Each retreat will normally include periods of sitting, standing and walking meditation.
The essential practises of Loving-kindness and Forgiveness - for healing our hearts and minds in recovery - are central to recovery practice and are woven into our daily schedule.
It is important to note that you do not have to be a Buddhist to practice Sajja, Sila, meditation or mindfulness. Recovering people of all faiths and none are welcome on these retreats.
For the period of all retreats, retreatants are required to commit to Sila (Precepts):
To refrain from harming any living being
To refrain from taking what is not offered
To refrain from sexual and sensual misconduct
To refrain from false speech (including idle gossip, harsh and divisive speech)
To refrain from taking substances which disturb the balance of the mind (and may lead me into committing any of the above).
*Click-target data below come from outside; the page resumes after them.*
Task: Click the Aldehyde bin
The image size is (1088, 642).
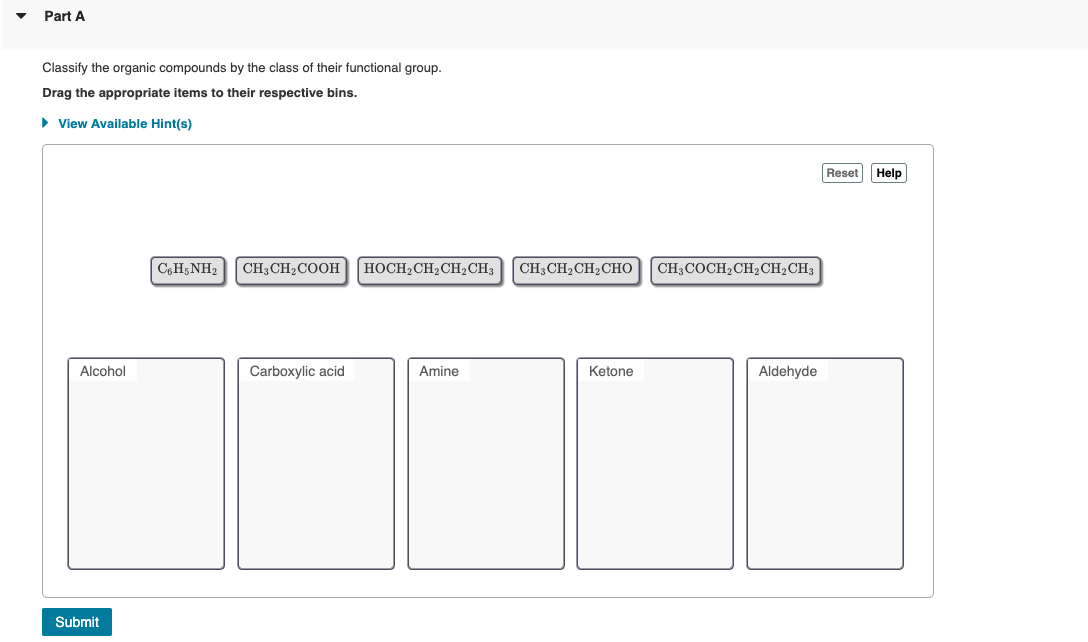Action: (824, 463)
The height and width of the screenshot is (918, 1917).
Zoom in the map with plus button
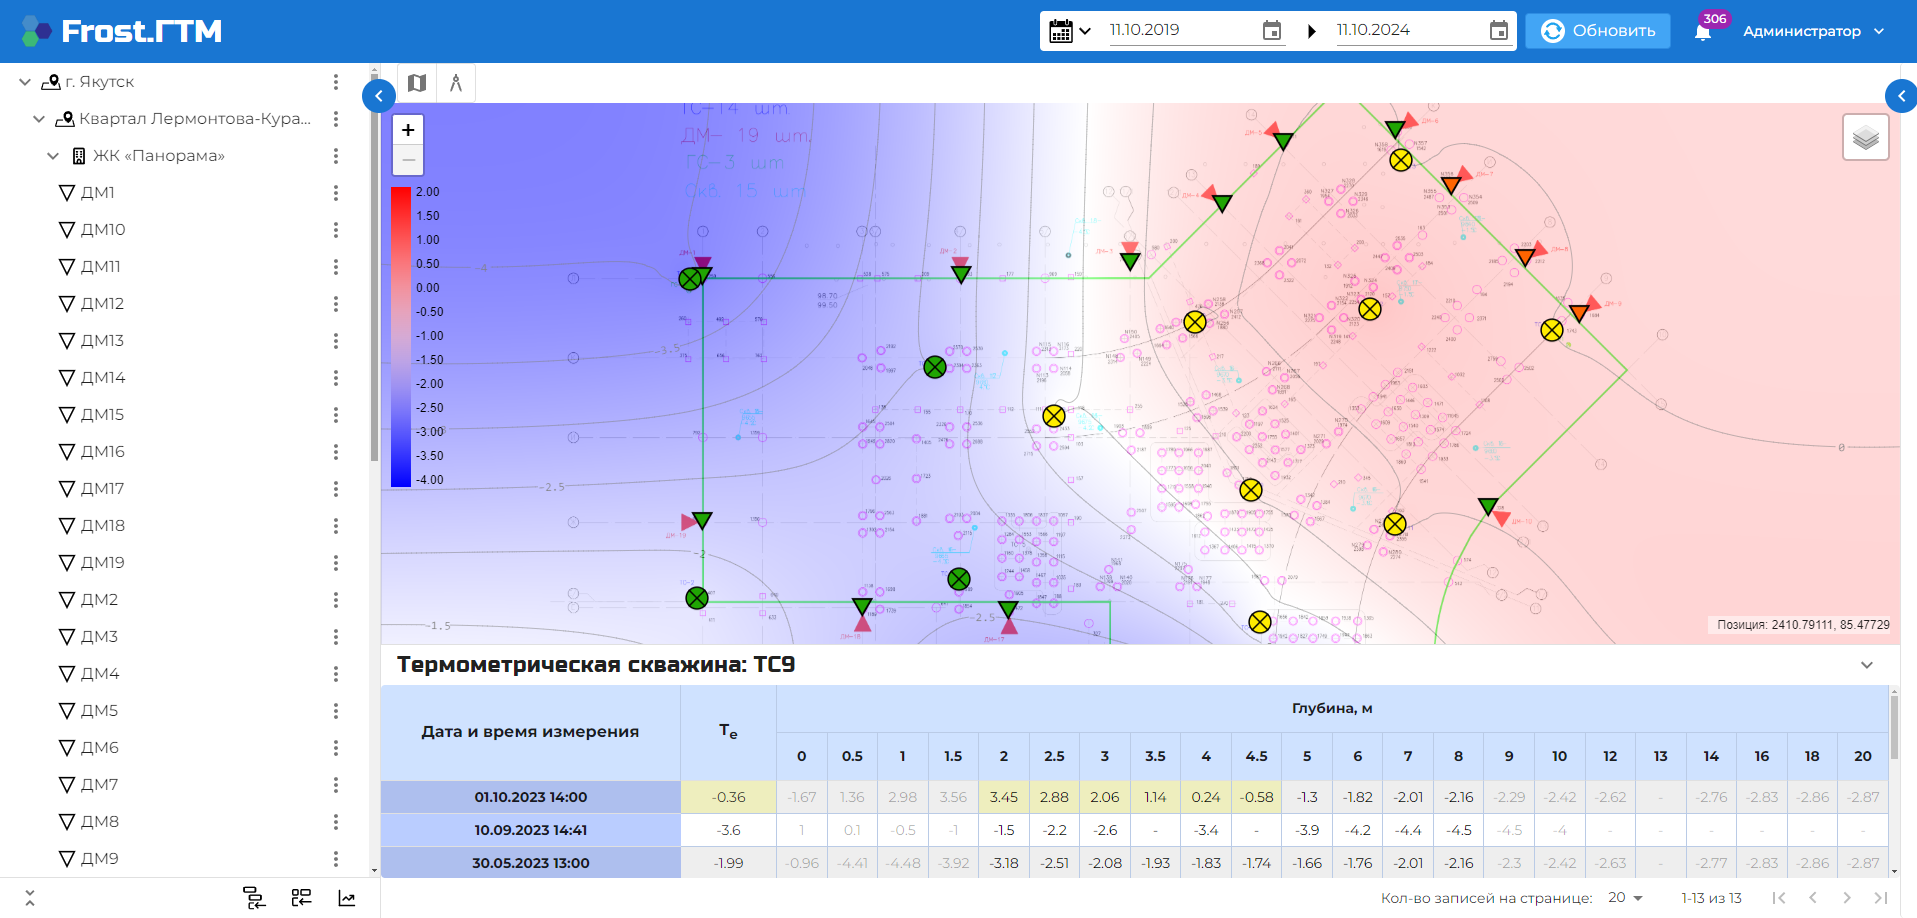[x=408, y=130]
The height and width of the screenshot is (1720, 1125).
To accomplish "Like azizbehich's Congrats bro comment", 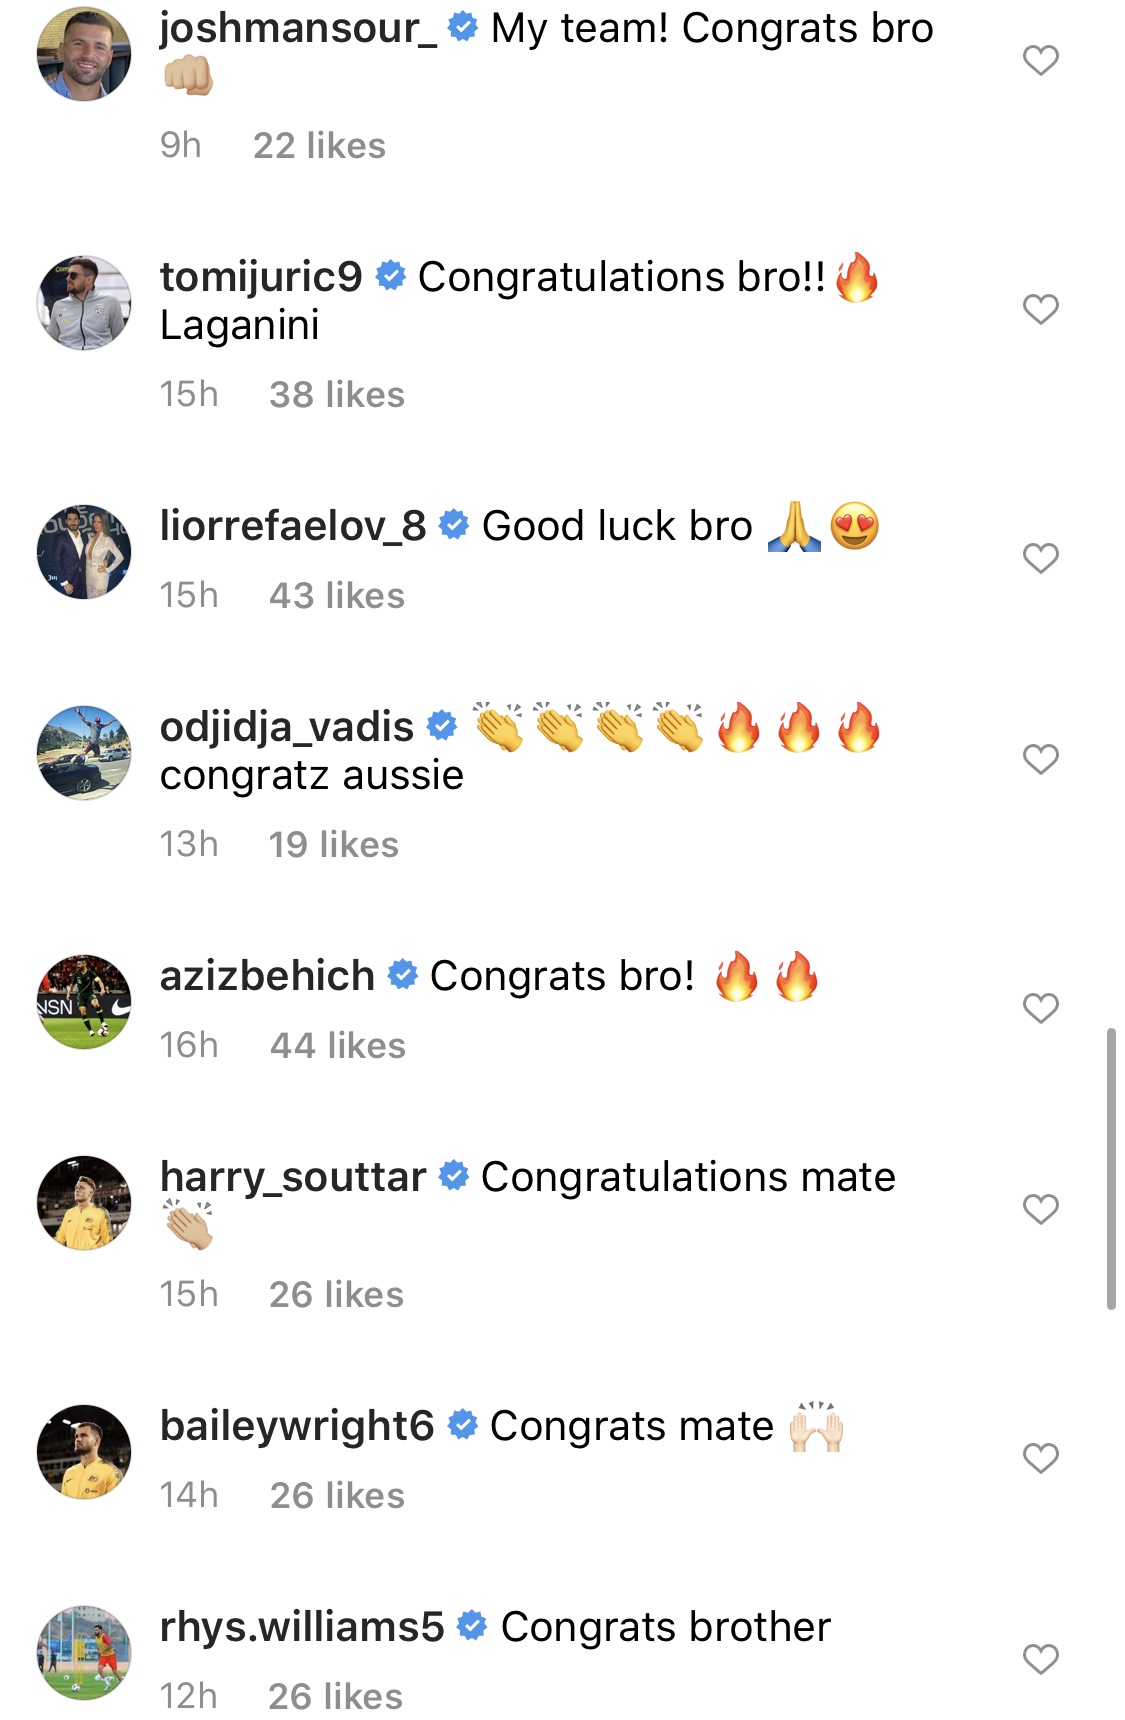I will tap(1040, 1008).
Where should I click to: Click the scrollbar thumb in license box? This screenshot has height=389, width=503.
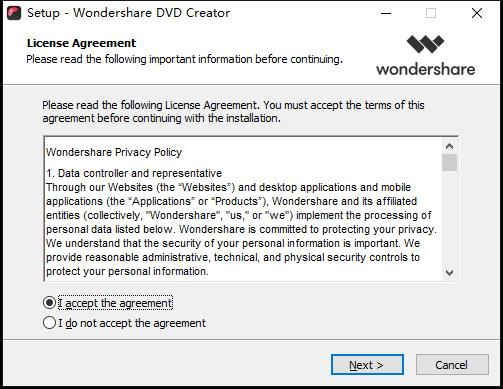449,162
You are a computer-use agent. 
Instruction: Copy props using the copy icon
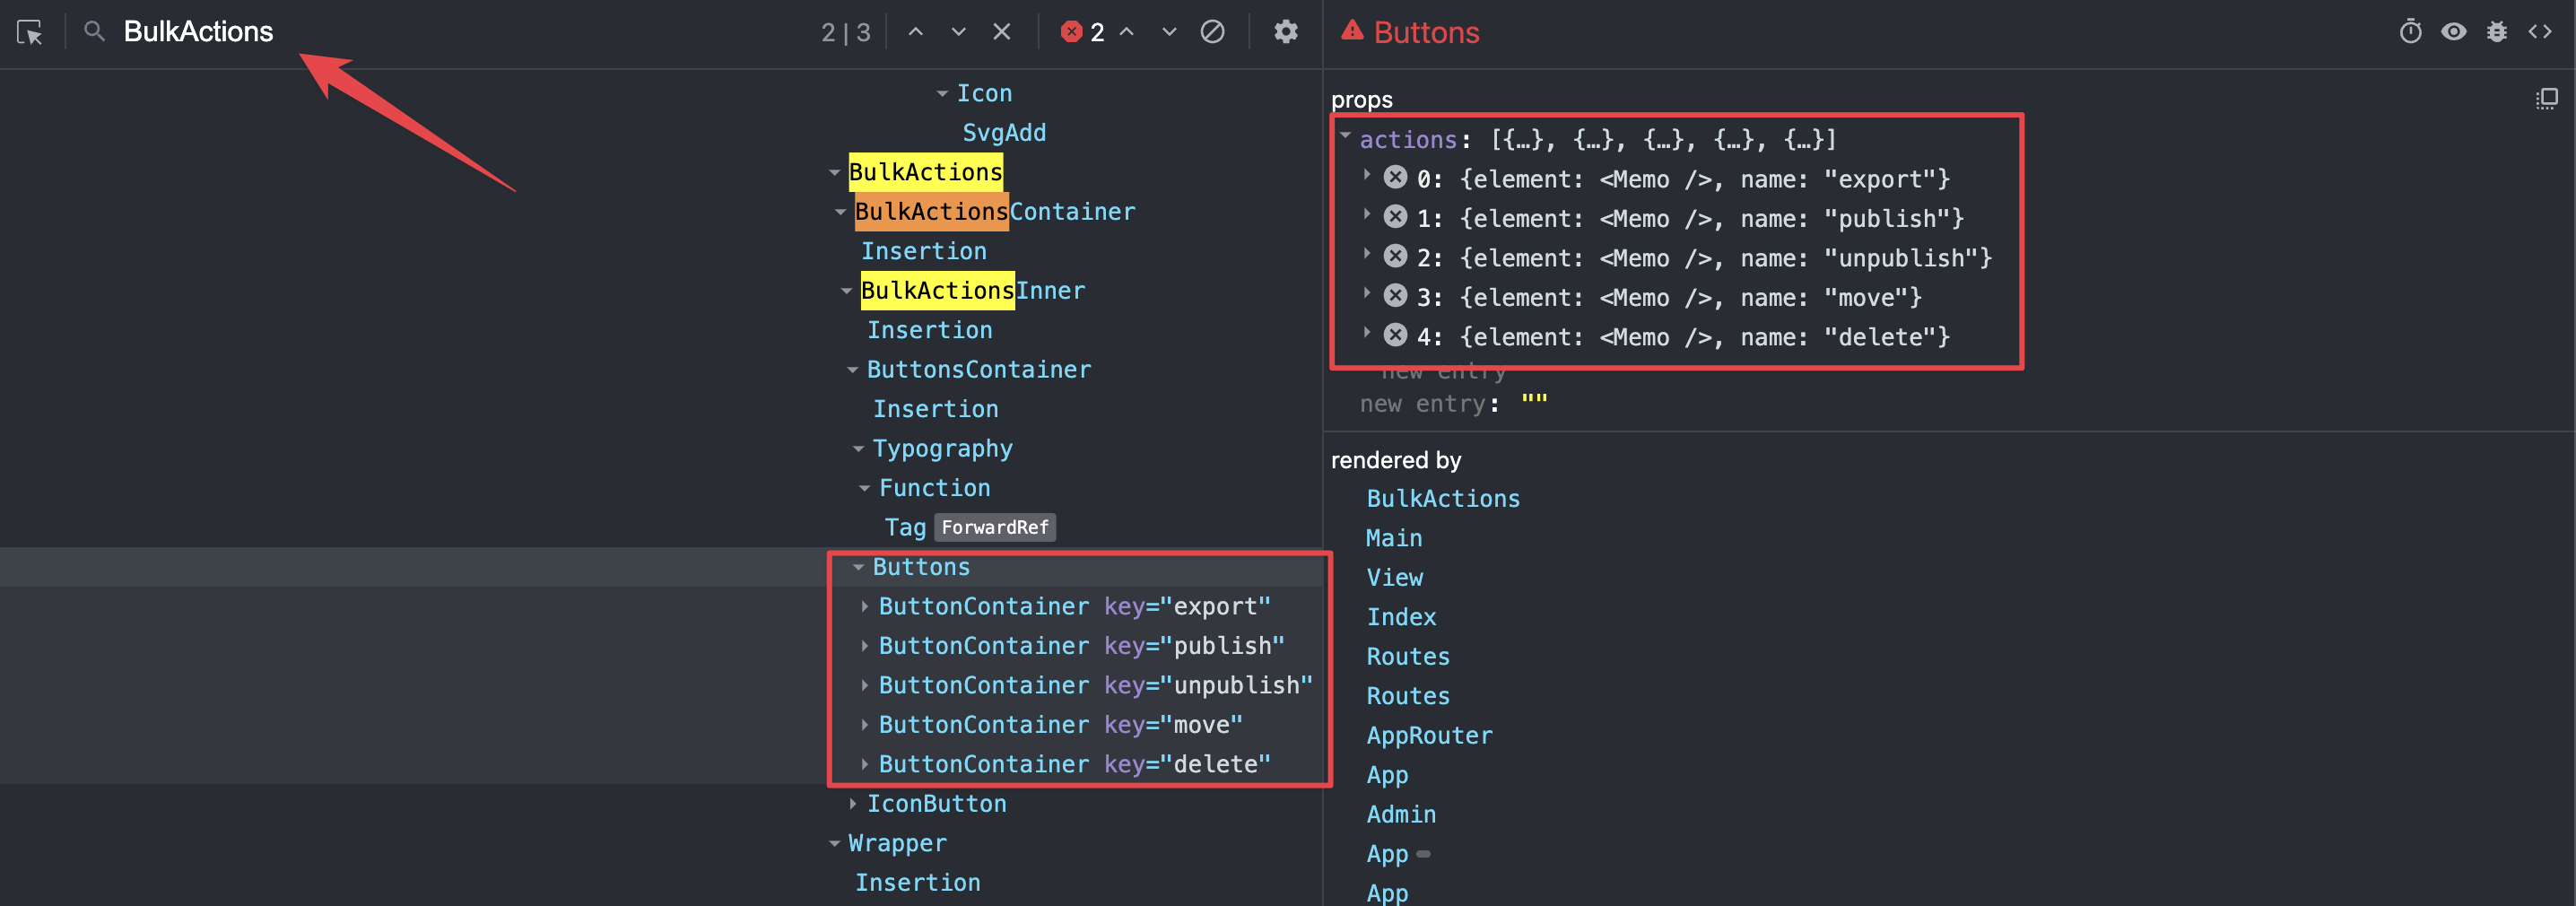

Dana : The retreat teachings are offered in accordance with the Buddhist tradition of Dana (the practice and virtue of generosity) where the retreatant is invited to contribute financially to the teachings and the mentoring based on their individual income and the value that they place on what has been offered. The livelihood of the teacher is - in part - dependent on the generosity of Dana. There will be more details of this on the retreat.